What is being asked.
Copy the following items verbatim, line for line.

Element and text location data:
+++++
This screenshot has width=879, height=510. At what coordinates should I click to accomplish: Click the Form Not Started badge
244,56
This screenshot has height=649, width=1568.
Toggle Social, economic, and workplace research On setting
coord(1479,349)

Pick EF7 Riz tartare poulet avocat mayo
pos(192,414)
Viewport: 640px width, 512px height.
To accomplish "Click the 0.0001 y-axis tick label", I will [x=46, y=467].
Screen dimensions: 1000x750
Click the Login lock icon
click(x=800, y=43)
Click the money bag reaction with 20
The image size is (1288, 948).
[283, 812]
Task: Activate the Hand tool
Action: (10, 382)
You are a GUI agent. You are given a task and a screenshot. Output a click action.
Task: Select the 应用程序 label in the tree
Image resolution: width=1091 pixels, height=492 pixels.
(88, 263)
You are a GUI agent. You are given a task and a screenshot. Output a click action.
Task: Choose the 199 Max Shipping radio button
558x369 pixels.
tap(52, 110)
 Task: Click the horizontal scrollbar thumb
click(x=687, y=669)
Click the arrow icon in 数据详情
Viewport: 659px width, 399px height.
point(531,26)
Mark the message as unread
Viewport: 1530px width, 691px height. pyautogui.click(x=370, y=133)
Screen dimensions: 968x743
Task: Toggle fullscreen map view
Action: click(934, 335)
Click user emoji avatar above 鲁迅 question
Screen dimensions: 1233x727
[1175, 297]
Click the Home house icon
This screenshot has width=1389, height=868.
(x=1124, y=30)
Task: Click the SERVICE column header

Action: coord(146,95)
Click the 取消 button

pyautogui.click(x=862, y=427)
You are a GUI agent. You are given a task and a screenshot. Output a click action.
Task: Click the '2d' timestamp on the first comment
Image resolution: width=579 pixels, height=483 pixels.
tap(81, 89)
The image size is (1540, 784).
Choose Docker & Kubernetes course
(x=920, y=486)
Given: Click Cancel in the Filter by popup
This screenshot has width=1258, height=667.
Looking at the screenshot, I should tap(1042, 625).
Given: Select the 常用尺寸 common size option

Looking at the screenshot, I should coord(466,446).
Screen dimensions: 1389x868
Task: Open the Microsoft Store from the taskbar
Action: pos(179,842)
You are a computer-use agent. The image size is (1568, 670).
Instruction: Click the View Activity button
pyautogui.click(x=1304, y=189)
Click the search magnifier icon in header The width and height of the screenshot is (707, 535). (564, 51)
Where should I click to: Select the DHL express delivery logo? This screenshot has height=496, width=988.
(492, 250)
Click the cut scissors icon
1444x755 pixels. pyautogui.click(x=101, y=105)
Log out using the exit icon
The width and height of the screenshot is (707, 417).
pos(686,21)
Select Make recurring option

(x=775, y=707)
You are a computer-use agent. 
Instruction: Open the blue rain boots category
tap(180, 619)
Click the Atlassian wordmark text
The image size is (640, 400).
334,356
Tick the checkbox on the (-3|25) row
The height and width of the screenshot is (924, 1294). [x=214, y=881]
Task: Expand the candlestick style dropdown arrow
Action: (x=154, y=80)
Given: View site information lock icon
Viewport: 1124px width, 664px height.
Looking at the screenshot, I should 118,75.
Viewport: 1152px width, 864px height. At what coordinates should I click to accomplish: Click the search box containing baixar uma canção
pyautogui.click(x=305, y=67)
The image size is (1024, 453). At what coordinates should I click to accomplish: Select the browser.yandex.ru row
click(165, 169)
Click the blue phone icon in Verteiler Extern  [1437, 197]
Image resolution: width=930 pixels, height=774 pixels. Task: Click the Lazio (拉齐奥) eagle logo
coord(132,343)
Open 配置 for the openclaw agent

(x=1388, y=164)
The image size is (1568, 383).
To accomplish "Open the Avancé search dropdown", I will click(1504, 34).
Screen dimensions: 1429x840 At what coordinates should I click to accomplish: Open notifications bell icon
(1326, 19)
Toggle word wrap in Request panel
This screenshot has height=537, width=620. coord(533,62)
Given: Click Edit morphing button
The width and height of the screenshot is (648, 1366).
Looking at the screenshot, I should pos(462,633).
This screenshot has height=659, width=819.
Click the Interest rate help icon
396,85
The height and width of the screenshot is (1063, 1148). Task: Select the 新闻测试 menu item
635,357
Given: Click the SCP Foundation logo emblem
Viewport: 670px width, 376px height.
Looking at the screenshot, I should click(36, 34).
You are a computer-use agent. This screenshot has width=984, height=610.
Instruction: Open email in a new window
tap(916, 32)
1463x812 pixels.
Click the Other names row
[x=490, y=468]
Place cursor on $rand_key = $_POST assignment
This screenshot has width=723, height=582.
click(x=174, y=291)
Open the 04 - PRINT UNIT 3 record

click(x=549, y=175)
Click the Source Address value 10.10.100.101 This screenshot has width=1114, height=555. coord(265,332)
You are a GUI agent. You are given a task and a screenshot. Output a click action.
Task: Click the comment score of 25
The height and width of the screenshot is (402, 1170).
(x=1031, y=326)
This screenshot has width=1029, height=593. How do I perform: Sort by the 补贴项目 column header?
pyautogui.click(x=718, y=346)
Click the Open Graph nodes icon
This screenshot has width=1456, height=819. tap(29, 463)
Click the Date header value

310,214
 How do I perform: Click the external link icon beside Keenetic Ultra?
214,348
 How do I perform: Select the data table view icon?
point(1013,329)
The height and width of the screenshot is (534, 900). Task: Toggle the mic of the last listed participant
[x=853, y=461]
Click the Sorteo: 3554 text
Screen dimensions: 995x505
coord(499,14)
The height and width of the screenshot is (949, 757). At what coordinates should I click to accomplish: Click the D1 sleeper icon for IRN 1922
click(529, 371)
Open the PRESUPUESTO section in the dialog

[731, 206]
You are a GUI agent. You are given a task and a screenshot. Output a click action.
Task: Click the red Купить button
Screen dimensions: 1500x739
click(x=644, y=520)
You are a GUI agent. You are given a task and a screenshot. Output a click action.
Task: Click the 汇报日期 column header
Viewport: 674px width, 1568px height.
+++++
Answer below.
This screenshot has width=879, height=510. At what coordinates should I click to accomplish: Click the Form Not Started badge
244,56
This screenshot has height=649, width=1568.
Toggle Social, economic, and workplace research On setting
coord(1479,349)

Pick EF7 Riz tartare poulet avocat mayo
pos(192,414)
Viewport: 640px width, 512px height.
To accomplish "Click the 0.0001 y-axis tick label", I will [x=46, y=467].
Screen dimensions: 1000x750
Click the Login lock icon
click(x=800, y=43)
Click the money bag reaction with 20
The image size is (1288, 948).
[283, 812]
Task: Activate the Hand tool
Action: (10, 382)
You are a GUI agent. You are given a task and a screenshot. Output a click action.
Task: Select the 应用程序 label in the tree
Image resolution: width=1091 pixels, height=492 pixels.
(88, 263)
You are a GUI agent. You are given a task and a screenshot. Output a click action.
Task: Choose the 199 Max Shipping radio button
558x369 pixels.
tap(52, 110)
 Task: Click the horizontal scrollbar thumb
click(x=687, y=669)
Click the arrow icon in 数据详情
Viewport: 659px width, 399px height.
point(531,26)
Mark the message as unread
Viewport: 1530px width, 691px height. pyautogui.click(x=370, y=133)
Screen dimensions: 968x743
Task: Toggle fullscreen map view
Action: click(934, 335)
Click user emoji avatar above 鲁迅 question
Screen dimensions: 1233x727
[1175, 297]
Click the Home house icon
This screenshot has width=1389, height=868.
(x=1124, y=30)
Task: Click the SERVICE column header

Action: coord(146,95)
Click the 取消 button

pyautogui.click(x=862, y=427)
You are a GUI agent. You are given a task and a screenshot. Output a click action.
Task: Click the '2d' timestamp on the first comment
Image resolution: width=579 pixels, height=483 pixels.
tap(81, 89)
The image size is (1540, 784).
Choose Docker & Kubernetes course
(x=920, y=486)
Given: Click Cancel in the Filter by popup
This screenshot has width=1258, height=667.
Looking at the screenshot, I should tap(1042, 625).
Given: Select the 常用尺寸 common size option

Looking at the screenshot, I should coord(466,446).
Screen dimensions: 1389x868
Task: Open the Microsoft Store from the taskbar
Action: pos(179,842)
You are a computer-use agent. The image size is (1568, 670).
Instruction: Click the View Activity button
pyautogui.click(x=1304, y=189)
Click the search magnifier icon in header The width and height of the screenshot is (707, 535). (564, 51)
Where should I click to: Select the DHL express delivery logo? This screenshot has height=496, width=988.
(492, 250)
Click the cut scissors icon
1444x755 pixels. pyautogui.click(x=101, y=105)
Log out using the exit icon
The width and height of the screenshot is (707, 417).
pos(686,21)
Select Make recurring option

(x=775, y=707)
You are a computer-use agent. 
Instruction: Open the blue rain boots category
tap(180, 619)
Click the Atlassian wordmark text
The image size is (640, 400).
334,356
Tick the checkbox on the (-3|25) row
The height and width of the screenshot is (924, 1294). [x=214, y=881]
Task: Expand the candlestick style dropdown arrow
Action: (x=154, y=80)
Given: View site information lock icon
Viewport: 1124px width, 664px height.
Looking at the screenshot, I should 118,75.
Viewport: 1152px width, 864px height. At what coordinates should I click to accomplish: Click the search box containing baixar uma canção
pyautogui.click(x=305, y=67)
The image size is (1024, 453). At what coordinates should I click to accomplish: Select the browser.yandex.ru row
click(165, 169)
Click the blue phone icon in Verteiler Extern  [1437, 197]
Image resolution: width=930 pixels, height=774 pixels. Task: Click the Lazio (拉齐奥) eagle logo
coord(132,343)
Open 配置 for the openclaw agent

(x=1388, y=164)
The image size is (1568, 383).
To accomplish "Open the Avancé search dropdown", I will click(1504, 34).
Screen dimensions: 1429x840 At what coordinates should I click to accomplish: Open notifications bell icon
(1326, 19)
Toggle word wrap in Request panel
This screenshot has height=537, width=620. coord(533,62)
Given: Click Edit morphing button
The width and height of the screenshot is (648, 1366).
Looking at the screenshot, I should pos(462,633).
This screenshot has height=659, width=819.
Click the Interest rate help icon
396,85
The height and width of the screenshot is (1063, 1148). Task: Select the 新闻测试 menu item
635,357
Given: Click the SCP Foundation logo emblem
Viewport: 670px width, 376px height.
Looking at the screenshot, I should click(36, 34).
You are a computer-use agent. This screenshot has width=984, height=610.
Instruction: Open email in a new window
tap(916, 32)
1463x812 pixels.
Click the Other names row
[x=490, y=468]
Place cursor on $rand_key = $_POST assignment
This screenshot has width=723, height=582.
click(x=174, y=291)
Open the 04 - PRINT UNIT 3 record

click(x=549, y=175)
Click the Source Address value 10.10.100.101 This screenshot has width=1114, height=555. coord(265,332)
You are a GUI agent. You are given a task and a screenshot. Output a click action.
Task: Click the comment score of 25
The height and width of the screenshot is (402, 1170).
(x=1031, y=326)
This screenshot has width=1029, height=593. How do I perform: Sort by the 补贴项目 column header?
pyautogui.click(x=718, y=346)
Click the Open Graph nodes icon
This screenshot has width=1456, height=819. tap(29, 463)
Click the Date header value

310,214
 How do I perform: Click the external link icon beside Keenetic Ultra?
214,348
 How do I perform: Select the data table view icon?
point(1013,329)
The height and width of the screenshot is (534, 900). Task: Toggle the mic of the last listed participant
[x=853, y=461]
Click the Sorteo: 3554 text
Screen dimensions: 995x505
coord(499,14)
The height and width of the screenshot is (949, 757). At what coordinates should I click to accomplish: Click the D1 sleeper icon for IRN 1922
click(529, 371)
Open the PRESUPUESTO section in the dialog

[731, 206]
You are a GUI agent. You are given a task and a screenshot. Output a click action.
Task: Click the red Купить button
Screen dimensions: 1500x739
click(x=644, y=520)
You are a GUI agent. You are given a task and a screenshot. Output a click action.
Task: Click the 汇报日期 column header
Viewport: 674px width, 1568px height.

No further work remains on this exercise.